▶ **Extract**

Stir of Echoes is one of those horror movies I always bring up when someone asks me what I think some of the most underrated horror films of all time are; directed by David Koepp and starring Kevin Bacon, the 1999 movie is based pretty loosely on Richard Matheson’s short novel, which came out in 1958.
Its plot is pretty standard horror movie fare—a creepy psychic kid, hypnosis, disturbing visions of a violent crime—but its execution is deft and chilling, and it still pains me to this day that the film tends to fly a bit under the radar when the best scary movies are discussed, even in fairly well-informed company. I’ve talked to many horror fans who have never even heard of it, and this is a great shame, though I do feel that it seems to be getting more of its due nowadays, as knowledge of it slowly seeps into the horror zeitgeist.

▶ **Supplied information**

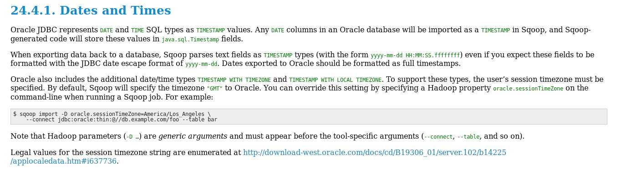Viewport: 617px width, 170px height.
Task: Click the oracle.sessionTimeZone property code text
Action: tap(528, 89)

▶ **Things to do**
**1)** According to the passage on Stir of Echoes, in what year did Richard Matheson's short novel come out?
**2)** Reproduce the passage on Stir of Echoes verbatim, starting with "Its plot is" and going on through "the horror zeitgeist.".

▶ **Task-by-task results**
**1)** 1958

**2)**
Its plot is pretty standard horror movie fare—a creepy psychic kid, hypnosis, disturbing visions of a violent crime—but its execution is deft and chilling, and it still pains me to this day that the film tends to fly a bit under the radar when the best scary movies are discussed, even in fairly well-informed company. I’ve talked to many horror fans who have never even heard of it, and this is a great shame, though I do feel that it seems to be getting more of its due nowadays, as knowledge of it slowly seeps into the horror zeitgeist.